EXERCISE GOAL » Every line from the top of the records through the line containing "Task: Select the Lasso tool" should be retyped exactly; the pictures should not.

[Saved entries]

┏━━

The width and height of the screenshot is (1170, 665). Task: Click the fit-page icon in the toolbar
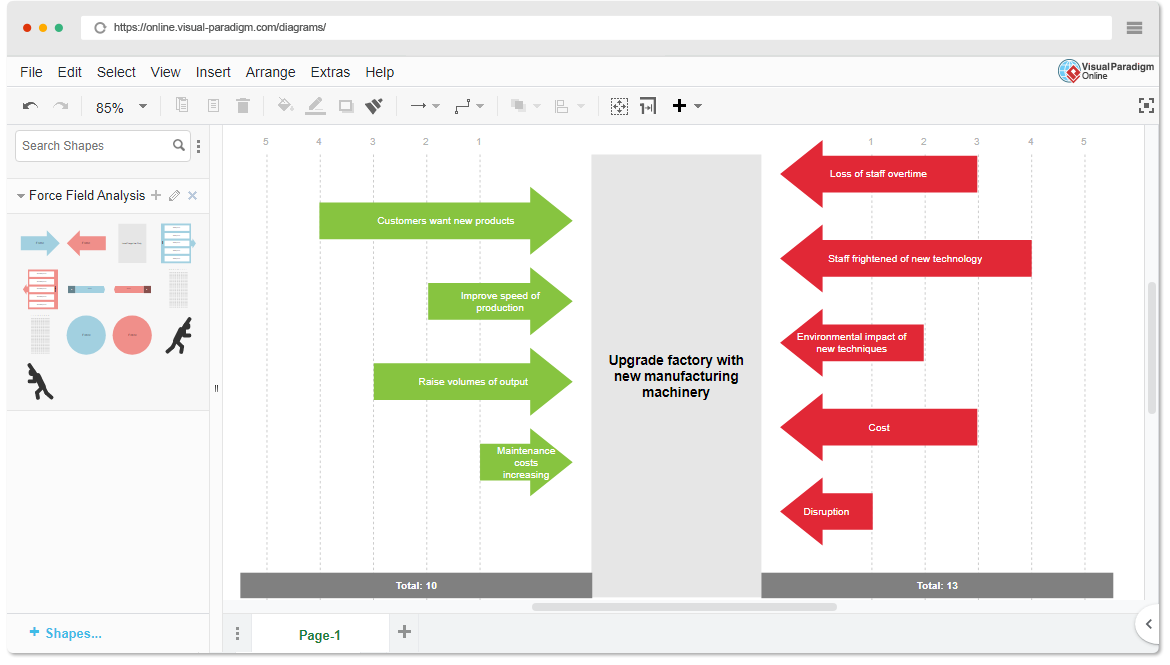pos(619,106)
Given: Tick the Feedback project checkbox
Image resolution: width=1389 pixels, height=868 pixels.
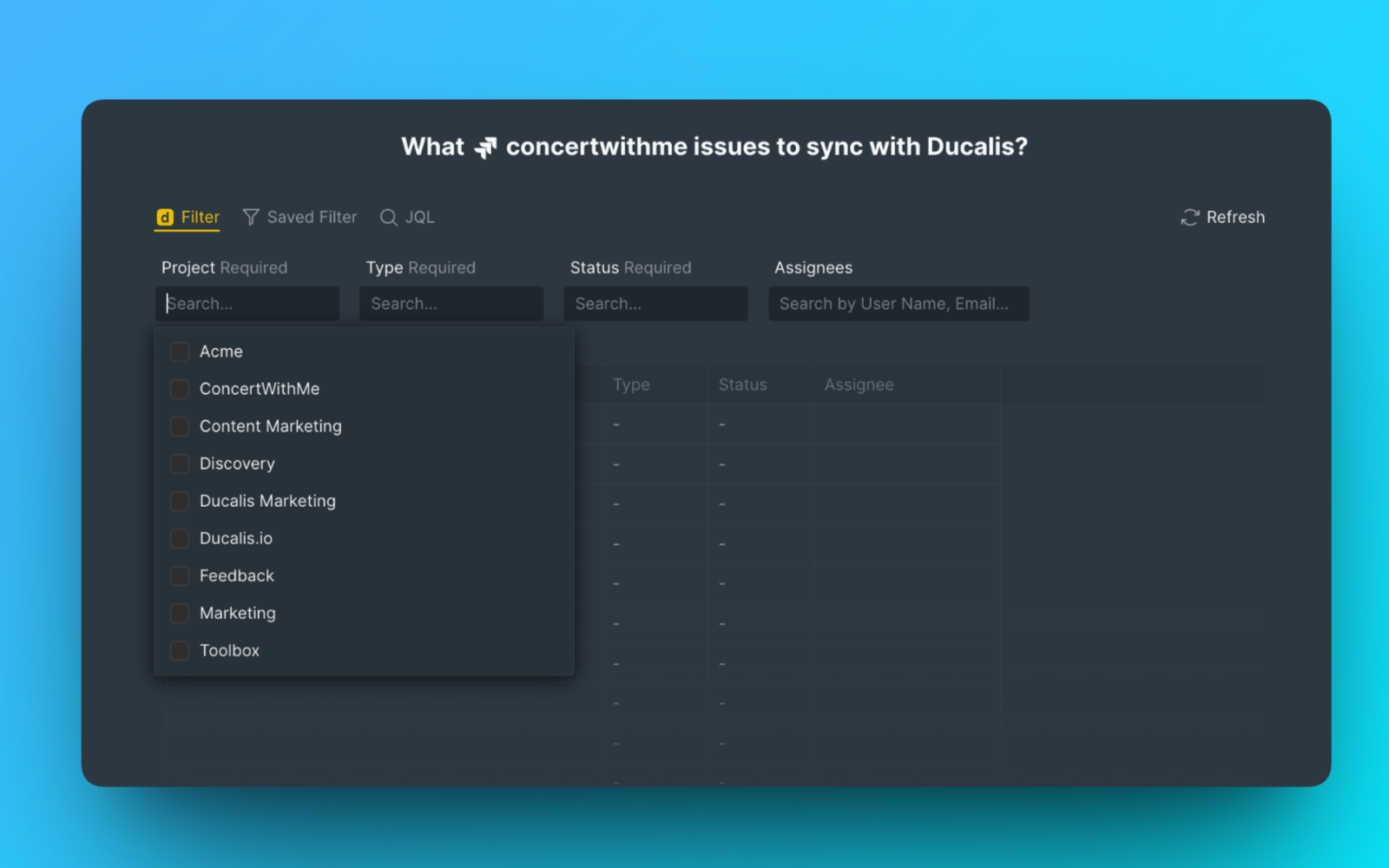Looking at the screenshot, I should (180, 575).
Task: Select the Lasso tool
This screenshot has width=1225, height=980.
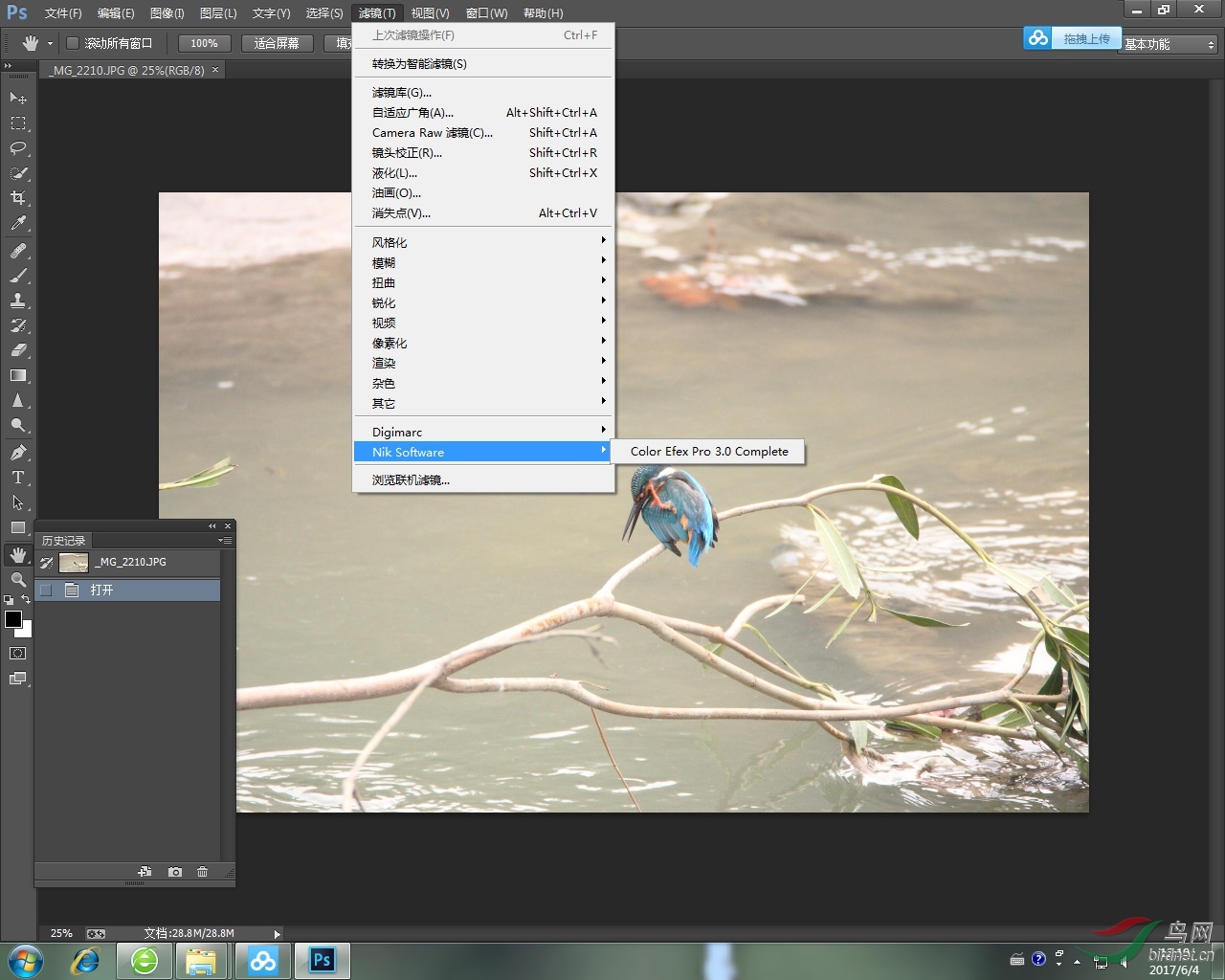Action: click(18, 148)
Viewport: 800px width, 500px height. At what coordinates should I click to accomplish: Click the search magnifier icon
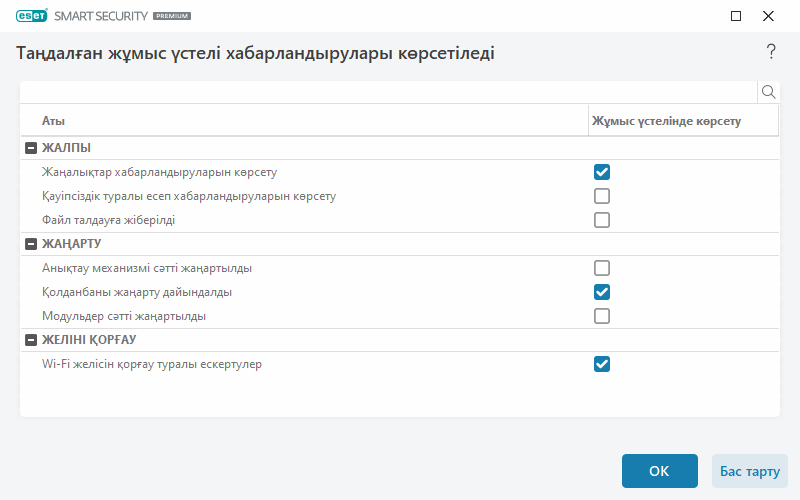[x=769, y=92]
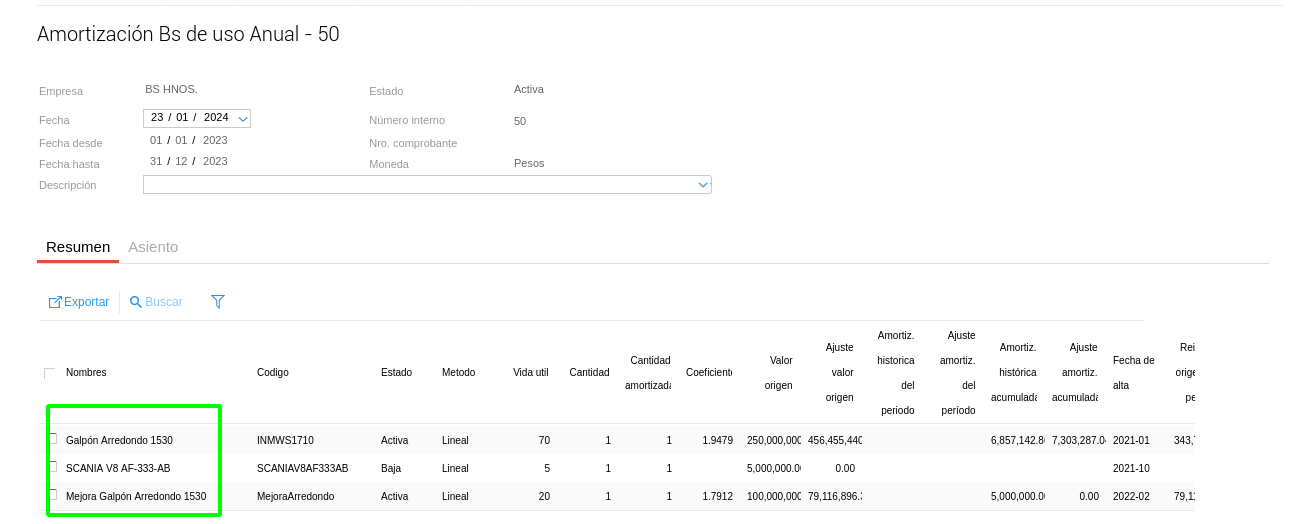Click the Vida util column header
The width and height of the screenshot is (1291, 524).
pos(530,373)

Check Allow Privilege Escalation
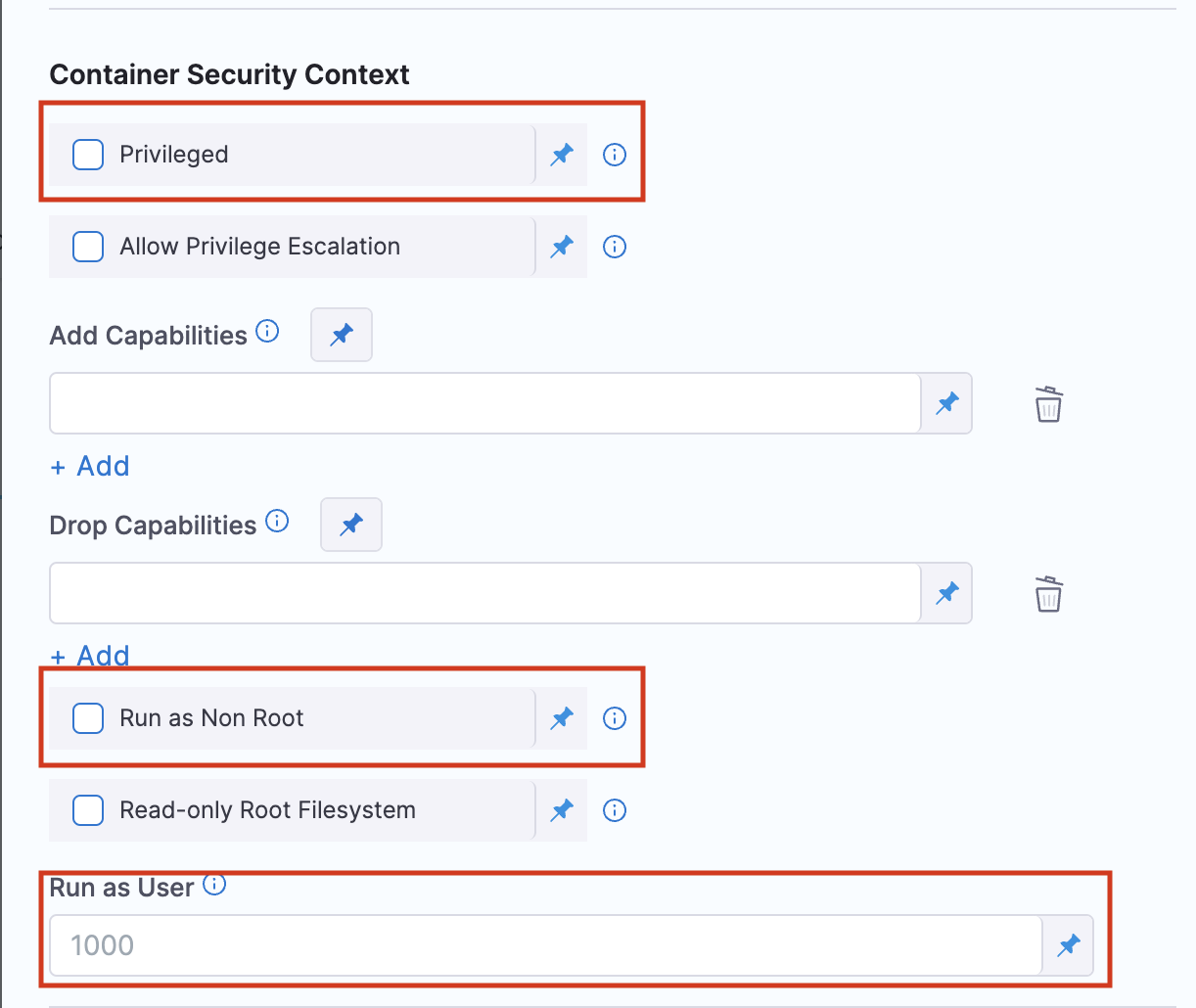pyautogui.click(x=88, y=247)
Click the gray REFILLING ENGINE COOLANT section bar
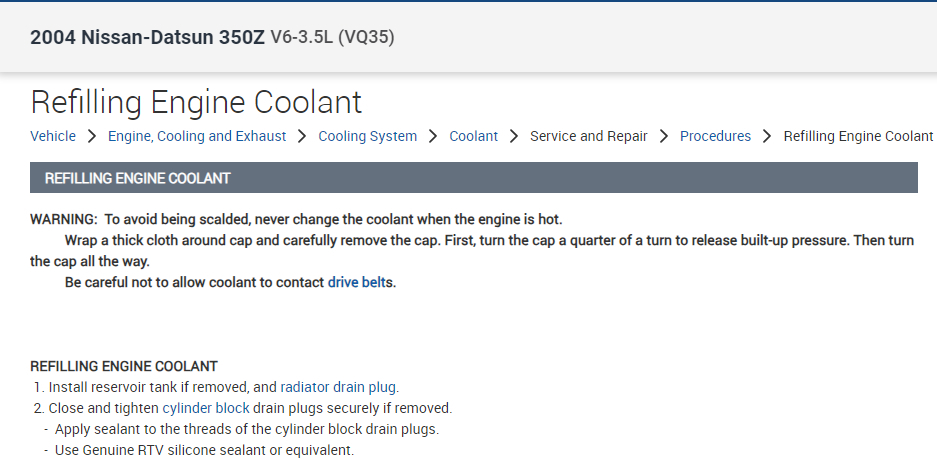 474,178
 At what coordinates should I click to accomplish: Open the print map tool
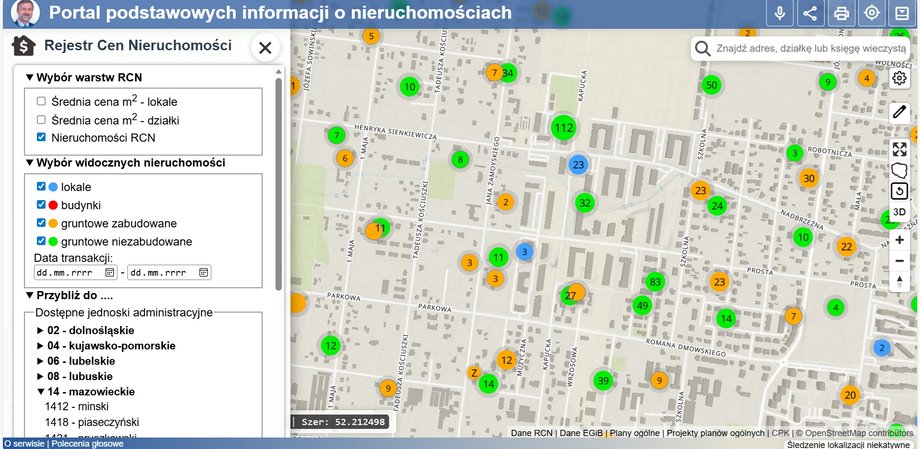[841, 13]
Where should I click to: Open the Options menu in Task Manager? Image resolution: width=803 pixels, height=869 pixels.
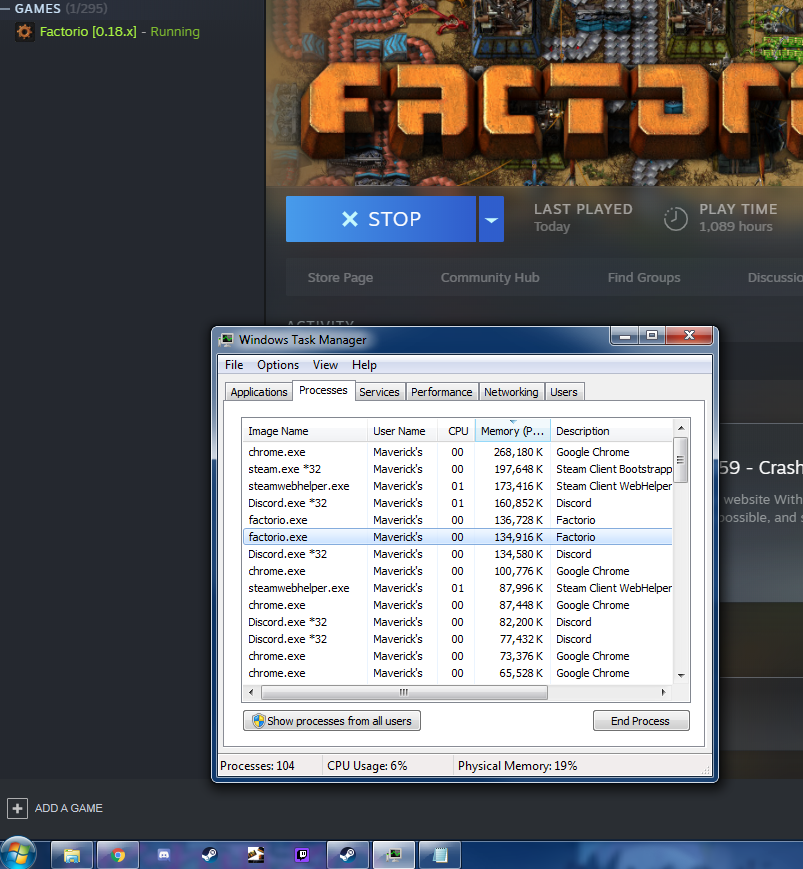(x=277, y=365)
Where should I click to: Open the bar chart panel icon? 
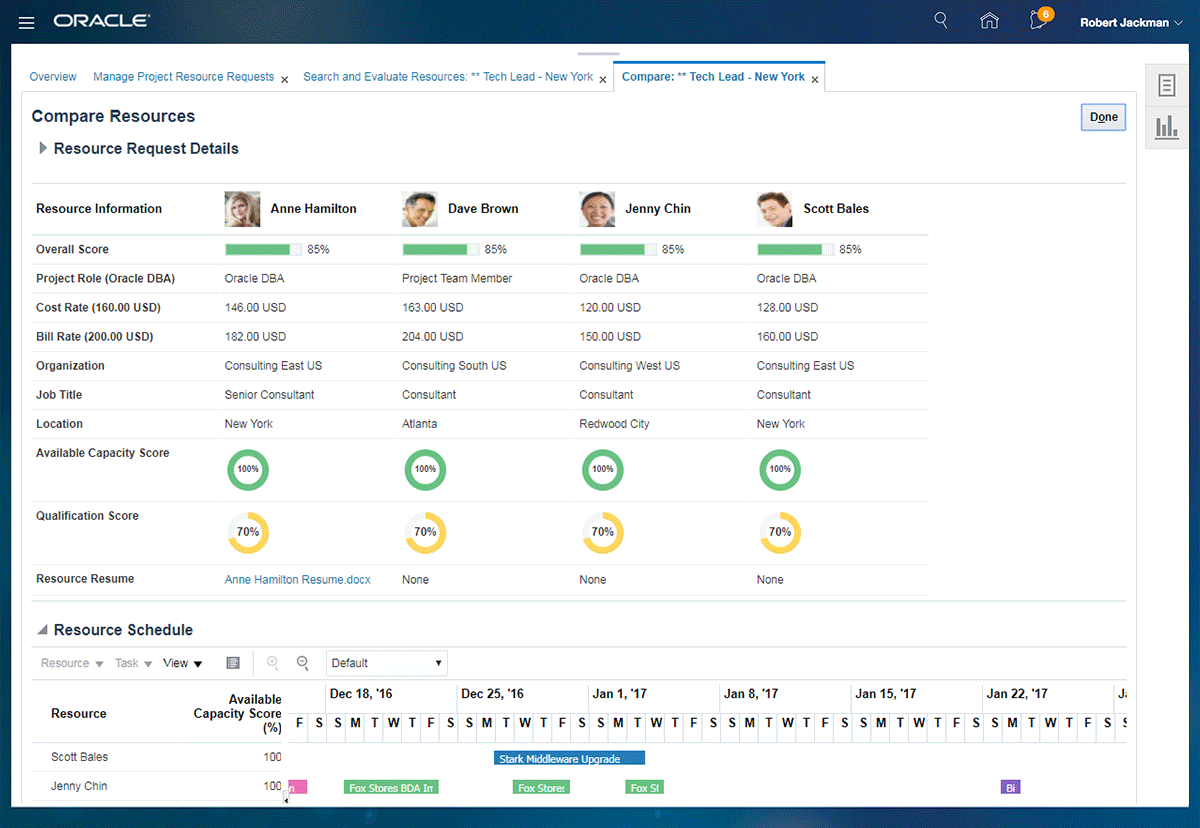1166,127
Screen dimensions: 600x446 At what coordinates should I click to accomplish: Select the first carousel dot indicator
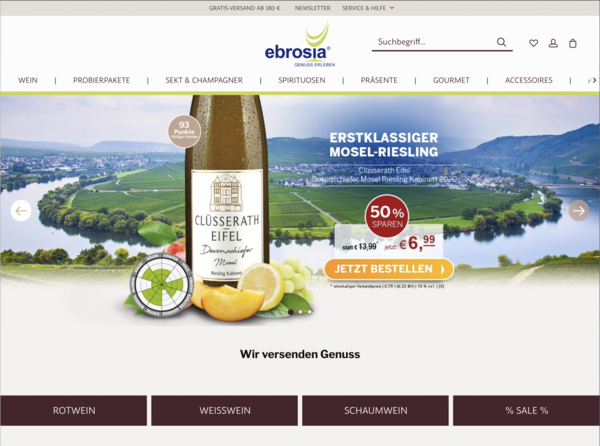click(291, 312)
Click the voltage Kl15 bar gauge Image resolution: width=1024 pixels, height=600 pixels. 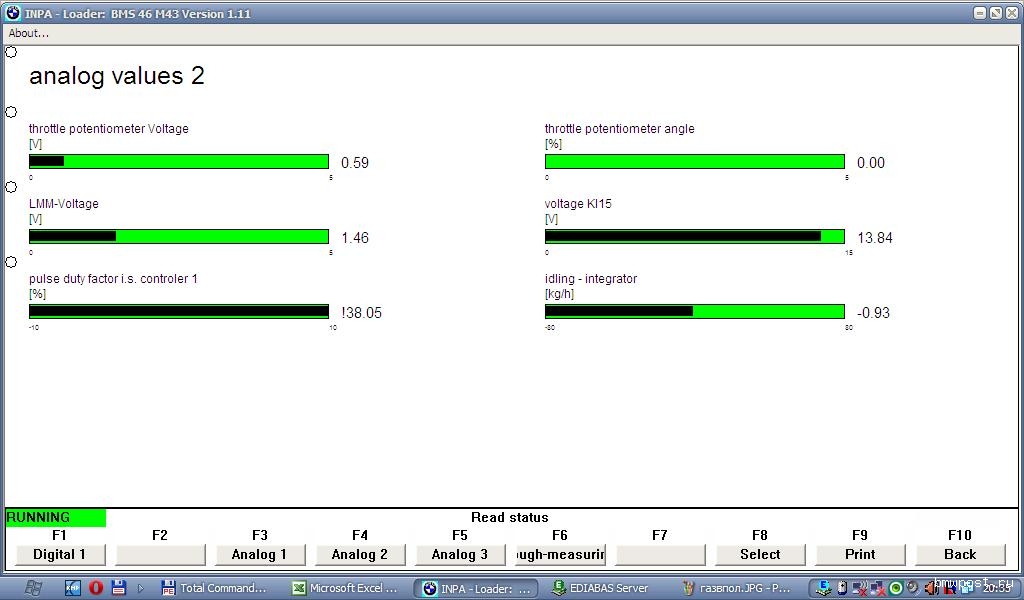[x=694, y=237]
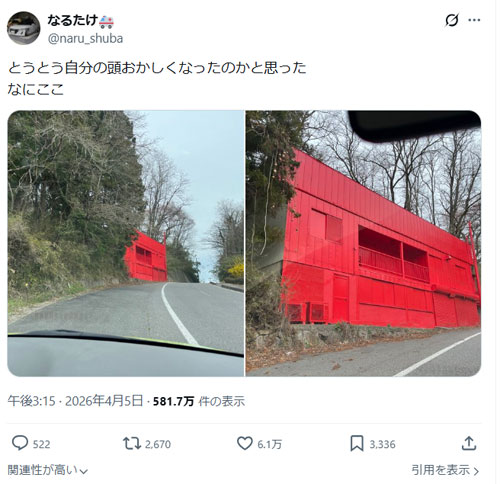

┗━━

COMPLETED EXERCISE »
The width and height of the screenshot is (1170, 665). Task: Click the fit-page icon in the toolbar
pos(619,106)
Given: Tick the Feedback project checkbox
Image resolution: width=1389 pixels, height=868 pixels.
Looking at the screenshot, I should (180, 575).
Task: Select the Lasso tool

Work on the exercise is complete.